Inspired by Consistency Models, Latent Consistency Models (LCMs) were proposed, enabling swift inference with minimal steps on any pre-trained LDMs, including Stable Diffusion. The Consistency Model (CM) (Song et al., 2023) is a new family of generative models that enables one-step or few-step generation. The core idea of the CM is to learn the function that maps any points on a trajectory of the PF-ODE (probability flow of ordinary differential equation) to that trajectory’s origin (i.e., the solution of the PF-ODE). By learning consistency mappings that maintain point consistency on ODE-trajectory, these models allow for single-step generation, eliminating the need for computation-intensive iterations. However, CM is constrained to pixel space image generation tasks, making it unsuitable for synthesizing high-resolution images. LCMs adopt a consistency model in the image latent space for generation high-resolution images. Viewing the guided reverse diffusion process as solving an augmented probability flow ODE (PF-ODE), LCMs are designed to directly predict the solution of such ODE in latent space, mitigating the need for numerous iterations and allowing rapid, high-fidelity sampling. Utilizing image latent space in large-scale diffusion models like Stable Diffusion (SD) has effectively enhanced image generation quality and reduced computational load. The authors of LCMs provide a simple and efficient one-stage guided consistency distillation method named Latent Consistency Distillation (LCD) to distill SD for few-step (2∼4) or even 1-step sampling and propose the SKIPPING-STEP technique to further accelerate the convergence. More details about the proposed approach and models can be found using the following resources: project page, paper, original repository.
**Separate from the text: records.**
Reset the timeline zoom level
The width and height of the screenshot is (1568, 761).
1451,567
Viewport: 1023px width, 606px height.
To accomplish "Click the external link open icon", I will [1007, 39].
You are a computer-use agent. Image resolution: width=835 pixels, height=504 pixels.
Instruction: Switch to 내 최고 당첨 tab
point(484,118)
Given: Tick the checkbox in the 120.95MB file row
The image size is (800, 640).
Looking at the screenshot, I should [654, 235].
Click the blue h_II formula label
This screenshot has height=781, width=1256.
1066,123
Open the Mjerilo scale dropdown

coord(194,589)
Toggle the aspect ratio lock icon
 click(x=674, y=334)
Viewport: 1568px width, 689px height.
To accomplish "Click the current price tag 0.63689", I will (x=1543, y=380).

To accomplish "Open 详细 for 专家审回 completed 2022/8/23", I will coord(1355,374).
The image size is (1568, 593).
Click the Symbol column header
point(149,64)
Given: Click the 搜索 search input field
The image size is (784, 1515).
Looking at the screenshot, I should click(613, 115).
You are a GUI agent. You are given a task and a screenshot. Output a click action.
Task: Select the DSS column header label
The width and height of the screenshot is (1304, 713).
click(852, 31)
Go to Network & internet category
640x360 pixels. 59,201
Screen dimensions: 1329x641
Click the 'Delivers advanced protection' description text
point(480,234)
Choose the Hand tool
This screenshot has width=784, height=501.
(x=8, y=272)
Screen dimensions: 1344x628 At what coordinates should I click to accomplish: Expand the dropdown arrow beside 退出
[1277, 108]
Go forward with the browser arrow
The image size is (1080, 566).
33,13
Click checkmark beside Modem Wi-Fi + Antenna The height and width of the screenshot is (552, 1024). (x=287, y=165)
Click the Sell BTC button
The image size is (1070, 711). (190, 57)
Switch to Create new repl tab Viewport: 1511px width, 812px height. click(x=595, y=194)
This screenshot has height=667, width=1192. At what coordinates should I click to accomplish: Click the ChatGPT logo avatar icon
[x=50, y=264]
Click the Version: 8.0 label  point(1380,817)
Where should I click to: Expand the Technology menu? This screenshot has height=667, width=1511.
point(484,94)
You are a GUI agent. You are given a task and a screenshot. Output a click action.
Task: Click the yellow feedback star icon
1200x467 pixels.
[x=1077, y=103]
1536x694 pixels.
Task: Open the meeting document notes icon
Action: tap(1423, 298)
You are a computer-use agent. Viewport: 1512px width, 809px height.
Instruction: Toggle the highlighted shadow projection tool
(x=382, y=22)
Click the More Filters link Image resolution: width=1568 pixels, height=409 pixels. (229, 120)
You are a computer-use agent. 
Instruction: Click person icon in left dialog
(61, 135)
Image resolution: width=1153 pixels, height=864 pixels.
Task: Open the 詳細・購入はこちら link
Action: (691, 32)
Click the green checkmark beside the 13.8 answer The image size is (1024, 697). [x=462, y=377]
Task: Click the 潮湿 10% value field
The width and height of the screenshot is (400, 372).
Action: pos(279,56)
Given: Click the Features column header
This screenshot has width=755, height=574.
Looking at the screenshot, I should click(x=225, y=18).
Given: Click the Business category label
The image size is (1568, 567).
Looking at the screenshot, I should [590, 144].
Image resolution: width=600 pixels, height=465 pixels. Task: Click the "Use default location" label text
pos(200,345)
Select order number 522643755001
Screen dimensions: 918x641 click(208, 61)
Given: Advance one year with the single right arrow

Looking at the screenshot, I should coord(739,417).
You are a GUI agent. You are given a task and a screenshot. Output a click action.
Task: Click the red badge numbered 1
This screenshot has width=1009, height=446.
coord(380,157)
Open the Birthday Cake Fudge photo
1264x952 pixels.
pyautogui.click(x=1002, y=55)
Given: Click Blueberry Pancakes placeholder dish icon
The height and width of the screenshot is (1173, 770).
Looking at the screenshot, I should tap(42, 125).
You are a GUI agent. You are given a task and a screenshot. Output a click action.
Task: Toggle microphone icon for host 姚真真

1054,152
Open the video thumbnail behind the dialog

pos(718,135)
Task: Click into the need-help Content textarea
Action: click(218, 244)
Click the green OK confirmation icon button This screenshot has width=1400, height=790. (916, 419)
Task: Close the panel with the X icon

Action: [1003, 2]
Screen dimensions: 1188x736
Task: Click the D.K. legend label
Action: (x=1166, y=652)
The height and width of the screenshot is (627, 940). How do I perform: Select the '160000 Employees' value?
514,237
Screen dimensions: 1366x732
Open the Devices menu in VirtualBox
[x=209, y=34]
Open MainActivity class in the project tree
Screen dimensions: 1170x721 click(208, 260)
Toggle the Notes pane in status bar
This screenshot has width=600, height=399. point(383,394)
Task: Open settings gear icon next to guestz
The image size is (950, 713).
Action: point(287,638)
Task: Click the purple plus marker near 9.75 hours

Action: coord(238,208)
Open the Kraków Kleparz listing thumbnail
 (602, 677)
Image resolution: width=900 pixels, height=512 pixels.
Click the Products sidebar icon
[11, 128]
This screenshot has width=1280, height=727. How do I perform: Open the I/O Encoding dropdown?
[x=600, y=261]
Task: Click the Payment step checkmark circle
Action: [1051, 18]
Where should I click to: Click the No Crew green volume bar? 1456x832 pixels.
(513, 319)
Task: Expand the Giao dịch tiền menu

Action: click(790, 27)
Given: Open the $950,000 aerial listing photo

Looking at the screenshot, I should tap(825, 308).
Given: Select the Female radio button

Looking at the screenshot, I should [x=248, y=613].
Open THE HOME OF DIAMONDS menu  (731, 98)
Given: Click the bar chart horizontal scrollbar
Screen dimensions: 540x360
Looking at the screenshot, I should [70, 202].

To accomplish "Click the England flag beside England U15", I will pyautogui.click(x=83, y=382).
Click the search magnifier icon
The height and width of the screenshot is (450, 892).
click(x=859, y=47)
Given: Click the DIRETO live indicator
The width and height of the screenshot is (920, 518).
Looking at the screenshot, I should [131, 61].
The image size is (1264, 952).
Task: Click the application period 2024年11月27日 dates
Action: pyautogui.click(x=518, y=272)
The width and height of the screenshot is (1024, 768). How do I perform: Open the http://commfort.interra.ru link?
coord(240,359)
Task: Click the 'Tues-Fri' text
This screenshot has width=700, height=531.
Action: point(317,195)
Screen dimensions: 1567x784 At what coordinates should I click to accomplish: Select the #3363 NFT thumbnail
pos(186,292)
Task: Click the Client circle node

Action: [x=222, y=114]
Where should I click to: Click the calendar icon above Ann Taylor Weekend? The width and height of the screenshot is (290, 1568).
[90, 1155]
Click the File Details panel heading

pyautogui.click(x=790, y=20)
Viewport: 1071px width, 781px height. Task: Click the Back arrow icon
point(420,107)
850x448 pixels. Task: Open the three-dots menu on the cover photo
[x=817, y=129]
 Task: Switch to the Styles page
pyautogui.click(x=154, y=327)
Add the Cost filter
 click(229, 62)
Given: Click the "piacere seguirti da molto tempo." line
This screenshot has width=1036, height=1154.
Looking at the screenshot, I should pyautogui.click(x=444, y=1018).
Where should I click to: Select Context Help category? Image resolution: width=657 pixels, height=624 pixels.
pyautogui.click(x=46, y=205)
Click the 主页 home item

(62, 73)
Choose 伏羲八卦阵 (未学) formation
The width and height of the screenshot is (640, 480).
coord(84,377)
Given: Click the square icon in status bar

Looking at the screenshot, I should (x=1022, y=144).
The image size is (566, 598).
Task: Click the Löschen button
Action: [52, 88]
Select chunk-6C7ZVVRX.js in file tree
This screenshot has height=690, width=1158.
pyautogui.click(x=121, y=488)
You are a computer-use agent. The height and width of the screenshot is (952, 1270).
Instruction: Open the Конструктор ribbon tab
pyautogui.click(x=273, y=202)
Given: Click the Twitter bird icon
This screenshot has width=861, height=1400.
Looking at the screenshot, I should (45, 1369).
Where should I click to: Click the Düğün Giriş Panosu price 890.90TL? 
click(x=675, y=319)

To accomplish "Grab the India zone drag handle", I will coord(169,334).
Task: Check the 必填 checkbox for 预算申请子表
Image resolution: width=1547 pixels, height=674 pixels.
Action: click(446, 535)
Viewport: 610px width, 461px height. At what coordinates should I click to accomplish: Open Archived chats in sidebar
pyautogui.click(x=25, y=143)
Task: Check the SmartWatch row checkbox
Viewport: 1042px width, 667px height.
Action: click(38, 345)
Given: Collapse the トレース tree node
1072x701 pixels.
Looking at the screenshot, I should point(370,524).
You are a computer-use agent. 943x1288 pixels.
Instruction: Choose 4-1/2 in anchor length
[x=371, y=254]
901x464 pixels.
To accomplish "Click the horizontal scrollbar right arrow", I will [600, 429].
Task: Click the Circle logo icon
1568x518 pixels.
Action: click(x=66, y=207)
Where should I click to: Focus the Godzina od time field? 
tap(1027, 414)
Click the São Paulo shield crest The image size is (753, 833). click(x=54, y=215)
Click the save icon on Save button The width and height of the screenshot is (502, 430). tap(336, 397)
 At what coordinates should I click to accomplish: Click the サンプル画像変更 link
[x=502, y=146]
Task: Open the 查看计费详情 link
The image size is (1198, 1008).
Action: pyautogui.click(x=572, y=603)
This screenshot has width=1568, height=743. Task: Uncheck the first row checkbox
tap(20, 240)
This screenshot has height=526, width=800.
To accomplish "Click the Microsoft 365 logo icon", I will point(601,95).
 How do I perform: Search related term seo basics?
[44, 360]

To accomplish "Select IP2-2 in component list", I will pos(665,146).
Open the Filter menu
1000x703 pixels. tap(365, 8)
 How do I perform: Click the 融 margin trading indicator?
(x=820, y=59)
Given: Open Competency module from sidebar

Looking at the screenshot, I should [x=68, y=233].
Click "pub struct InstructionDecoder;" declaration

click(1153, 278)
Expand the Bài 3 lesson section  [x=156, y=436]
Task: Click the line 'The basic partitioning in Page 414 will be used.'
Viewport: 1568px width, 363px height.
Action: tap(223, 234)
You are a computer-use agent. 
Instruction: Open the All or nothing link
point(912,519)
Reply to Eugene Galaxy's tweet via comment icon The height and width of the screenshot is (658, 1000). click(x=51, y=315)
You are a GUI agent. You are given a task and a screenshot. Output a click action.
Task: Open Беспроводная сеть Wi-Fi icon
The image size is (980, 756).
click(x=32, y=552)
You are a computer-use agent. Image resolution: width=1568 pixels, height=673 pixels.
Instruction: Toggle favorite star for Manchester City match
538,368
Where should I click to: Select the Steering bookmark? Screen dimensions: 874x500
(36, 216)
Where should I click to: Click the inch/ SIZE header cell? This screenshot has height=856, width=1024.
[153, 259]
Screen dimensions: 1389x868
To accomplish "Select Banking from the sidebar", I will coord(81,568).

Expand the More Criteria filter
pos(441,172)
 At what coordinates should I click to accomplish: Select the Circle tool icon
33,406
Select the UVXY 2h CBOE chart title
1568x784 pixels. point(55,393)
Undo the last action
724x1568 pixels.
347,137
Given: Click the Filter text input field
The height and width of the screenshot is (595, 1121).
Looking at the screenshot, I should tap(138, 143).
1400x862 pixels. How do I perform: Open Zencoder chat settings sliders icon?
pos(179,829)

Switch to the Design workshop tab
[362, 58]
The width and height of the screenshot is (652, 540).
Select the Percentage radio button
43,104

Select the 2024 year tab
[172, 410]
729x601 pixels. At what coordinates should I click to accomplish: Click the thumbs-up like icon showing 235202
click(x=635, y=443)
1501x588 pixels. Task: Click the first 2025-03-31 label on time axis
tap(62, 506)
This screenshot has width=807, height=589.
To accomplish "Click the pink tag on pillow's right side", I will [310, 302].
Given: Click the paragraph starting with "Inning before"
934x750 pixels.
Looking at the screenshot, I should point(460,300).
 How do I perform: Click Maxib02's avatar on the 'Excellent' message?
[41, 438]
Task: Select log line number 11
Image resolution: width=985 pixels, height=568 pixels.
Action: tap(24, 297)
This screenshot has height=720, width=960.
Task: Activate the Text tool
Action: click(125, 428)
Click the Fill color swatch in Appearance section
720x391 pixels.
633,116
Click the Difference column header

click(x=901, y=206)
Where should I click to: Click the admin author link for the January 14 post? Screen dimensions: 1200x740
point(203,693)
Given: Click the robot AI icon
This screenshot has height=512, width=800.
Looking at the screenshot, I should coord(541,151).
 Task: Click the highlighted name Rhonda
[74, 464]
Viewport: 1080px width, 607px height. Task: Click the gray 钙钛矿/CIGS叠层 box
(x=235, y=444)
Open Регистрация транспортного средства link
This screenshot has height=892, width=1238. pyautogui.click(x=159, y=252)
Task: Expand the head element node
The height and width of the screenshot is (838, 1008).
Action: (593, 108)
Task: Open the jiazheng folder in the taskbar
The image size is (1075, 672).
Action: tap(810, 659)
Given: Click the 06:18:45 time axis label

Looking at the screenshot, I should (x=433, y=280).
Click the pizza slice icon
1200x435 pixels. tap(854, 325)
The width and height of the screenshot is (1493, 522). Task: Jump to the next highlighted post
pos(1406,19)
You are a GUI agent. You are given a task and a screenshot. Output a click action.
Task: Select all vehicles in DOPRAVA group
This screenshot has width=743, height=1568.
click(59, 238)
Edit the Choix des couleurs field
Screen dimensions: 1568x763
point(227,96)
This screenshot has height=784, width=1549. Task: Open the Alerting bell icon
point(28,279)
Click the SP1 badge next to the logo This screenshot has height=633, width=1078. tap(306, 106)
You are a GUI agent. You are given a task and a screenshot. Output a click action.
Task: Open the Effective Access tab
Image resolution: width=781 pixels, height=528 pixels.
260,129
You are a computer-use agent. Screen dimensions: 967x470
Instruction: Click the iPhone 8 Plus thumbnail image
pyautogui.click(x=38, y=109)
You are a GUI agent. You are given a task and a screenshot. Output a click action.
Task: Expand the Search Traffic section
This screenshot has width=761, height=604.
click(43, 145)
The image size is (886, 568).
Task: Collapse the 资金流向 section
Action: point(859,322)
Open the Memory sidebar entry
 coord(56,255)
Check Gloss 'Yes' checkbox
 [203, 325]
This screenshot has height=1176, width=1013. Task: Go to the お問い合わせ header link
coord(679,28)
In this[tutorial, we consider how to convert and run LCM using OpenVINO. We consider 2 examples of using LCM:

Using models prepared with Latent Consistency Distillation

This notebook is a demonstration in which you can type a text description and the pipeline will generate an image that reflects the context of the input text, using model distilled using Latent Consistency Distillation (LCD) approach. Step-by-step, the diffusion process will iteratively denoise latent image representation while being conditioned on the text embeddings provided by the text encoder.

The following image shows an example of the input sequence and corresponding predicted image.

Input text: a beautiful pink unicorn, 8k

Notebook Contents

This notebook demonstrates how to convert and run LCM_Dreamshaper_v7 using OpenVINO. An additional part demonstrates how to run quantization with NNCF to speed up pipeline.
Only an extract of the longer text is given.